Claro que tudo isto depende da perspectiva. Para os leitores que vejam essa vida ou rota como “normal”, provavelmente não compreenderão por que razões Joe evita aceitá-la como uma forma de felicidade. Para aqueles que não partilham dessa “normalidade”, aperceber-se-ão dessa experiência, que não têm, como, lá está, uma prisão. Obviamente, colocar as coisas nestes termos cria uma dicotomia demasiado fácil para sequer ser levada a sério heuristicamente, mas de certa forma é essa dimensão que é criada por Sciver, ou percepcionada e discutida verbalmente por Joe. Todavia, o autor cria uma estrutura que permite sentirmos empatia pelo protagonista. Não só através do facto relativamente simples de que a narrativa é totalmente focalizada desde o ponto de vista de Joe (nada vemos para além do que ele próprio poderia testemunhar), como temos mesmo acesso a percepções que só poderão ser internas, desde os momentos de leve alcoolémia às pedradas de erva, já para não falar das visões ou sonhos sexuais.
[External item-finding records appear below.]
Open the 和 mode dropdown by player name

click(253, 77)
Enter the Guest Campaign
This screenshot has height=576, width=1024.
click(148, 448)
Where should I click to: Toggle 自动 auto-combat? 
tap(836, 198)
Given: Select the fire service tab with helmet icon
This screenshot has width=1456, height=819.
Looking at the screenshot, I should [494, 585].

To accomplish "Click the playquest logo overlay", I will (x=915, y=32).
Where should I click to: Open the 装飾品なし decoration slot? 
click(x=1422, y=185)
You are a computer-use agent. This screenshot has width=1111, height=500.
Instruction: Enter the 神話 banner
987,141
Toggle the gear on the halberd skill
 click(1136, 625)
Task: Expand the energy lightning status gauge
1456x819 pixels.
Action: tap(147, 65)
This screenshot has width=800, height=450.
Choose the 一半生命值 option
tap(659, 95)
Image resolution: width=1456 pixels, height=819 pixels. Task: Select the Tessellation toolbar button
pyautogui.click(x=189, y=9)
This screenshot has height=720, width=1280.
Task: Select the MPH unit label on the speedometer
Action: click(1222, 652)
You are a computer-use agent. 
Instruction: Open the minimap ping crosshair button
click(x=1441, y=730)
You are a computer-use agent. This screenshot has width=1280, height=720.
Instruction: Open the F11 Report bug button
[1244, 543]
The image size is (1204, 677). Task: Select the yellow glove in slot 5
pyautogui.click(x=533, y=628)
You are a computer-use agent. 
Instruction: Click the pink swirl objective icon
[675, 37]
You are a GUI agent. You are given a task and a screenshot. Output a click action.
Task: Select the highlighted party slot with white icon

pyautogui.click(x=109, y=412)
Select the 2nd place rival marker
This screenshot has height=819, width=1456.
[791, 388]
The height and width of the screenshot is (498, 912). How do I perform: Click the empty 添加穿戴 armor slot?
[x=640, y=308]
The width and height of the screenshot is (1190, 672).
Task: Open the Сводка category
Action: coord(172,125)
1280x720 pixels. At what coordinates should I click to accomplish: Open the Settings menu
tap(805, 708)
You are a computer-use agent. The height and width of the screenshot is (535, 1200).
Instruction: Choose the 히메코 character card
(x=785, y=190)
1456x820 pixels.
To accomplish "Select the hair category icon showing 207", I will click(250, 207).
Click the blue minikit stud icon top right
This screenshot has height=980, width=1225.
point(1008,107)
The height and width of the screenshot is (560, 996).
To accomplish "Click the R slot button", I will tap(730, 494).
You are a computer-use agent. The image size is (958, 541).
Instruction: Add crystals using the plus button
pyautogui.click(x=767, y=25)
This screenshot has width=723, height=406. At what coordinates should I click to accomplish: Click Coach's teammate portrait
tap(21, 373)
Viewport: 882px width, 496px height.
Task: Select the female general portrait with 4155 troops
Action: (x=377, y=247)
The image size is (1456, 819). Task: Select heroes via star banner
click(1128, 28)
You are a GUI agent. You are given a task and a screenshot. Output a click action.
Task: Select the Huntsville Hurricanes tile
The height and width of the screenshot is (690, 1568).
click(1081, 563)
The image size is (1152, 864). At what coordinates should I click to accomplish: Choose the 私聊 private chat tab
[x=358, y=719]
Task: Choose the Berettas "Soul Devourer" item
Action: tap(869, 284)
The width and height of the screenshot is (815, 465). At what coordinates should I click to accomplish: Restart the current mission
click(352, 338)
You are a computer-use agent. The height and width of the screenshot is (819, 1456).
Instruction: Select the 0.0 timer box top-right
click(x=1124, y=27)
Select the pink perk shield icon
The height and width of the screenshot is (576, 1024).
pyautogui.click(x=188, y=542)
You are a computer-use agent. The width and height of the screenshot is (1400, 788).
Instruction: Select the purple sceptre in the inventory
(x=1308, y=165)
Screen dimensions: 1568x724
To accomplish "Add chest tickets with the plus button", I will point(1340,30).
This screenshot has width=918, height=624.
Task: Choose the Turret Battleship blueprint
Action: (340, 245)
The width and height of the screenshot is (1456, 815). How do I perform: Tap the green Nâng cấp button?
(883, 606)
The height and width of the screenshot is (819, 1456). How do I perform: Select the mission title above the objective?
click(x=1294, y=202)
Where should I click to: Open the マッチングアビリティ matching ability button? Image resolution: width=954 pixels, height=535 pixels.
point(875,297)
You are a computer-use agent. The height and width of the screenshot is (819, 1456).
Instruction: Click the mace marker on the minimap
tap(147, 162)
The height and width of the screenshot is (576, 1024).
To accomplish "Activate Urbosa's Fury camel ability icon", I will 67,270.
Saint Cole não é um livro que nos ofereça de forma alguma uma “solução” ou “saída”, fácil ou de outra natureza. Mas o seu grande esforço, e intuito conseguido, é providenciar-nos continuamente com um ambiente desconfortável, incómodo, por vezes mesmo roçando a abjecção, mas sem jamais o fazer por caminhos expectáveis. As drogas, o álcool e o sexo estão presentes, como já dissemos, mas não sendo mais tabus sociais nenhum deles, e muito menos, ou sequer, sinal de resistência e inconformismo face à normatividade, esses elementos surgem somente como elementos constituintes de uma espécie de desespero a lume brando, de melancolia sem poesia ou redenção, de desassossego permanente e débil. Se há angústia, nunca atinge níveis dramáticos, heróicos ou grandiloquentes. Nem sequer atinge o nível de tragicomédia que as ficções hiperbolizadas, que se poderiam talvez considerar alegorias, de um Josh Simmons (House, Black River) providenciam. Não há aqui qualquer alegoria. O realismo surge como uma estratégia crua, sem segundas intenções ou antinomias, utilizando esse termo de uma maneira algo banal: um sistema de representação dos eventos, dos ambientes, espaços e tempos de uma maneira quase desprovida de polifonias, transfigurações, metáforas visuais, informações transcendentes, etc. e onde a narração parece tomar uma prevalência máxima sobre a descrição.

Contudo, é menos importante categorizar uma dada obra para a arrumar, ou pior, tomar uma decisão predeterminada em relação ao seu valor, do que pensá-la em relação a essa categoria para compreender o que ela oferece de significativo, forte, e interrogador da própria categoria. Esta espécie de realismo anti-social quer, na visita que faz às vazas da vida, construir um estado de arte dessa mesma vida.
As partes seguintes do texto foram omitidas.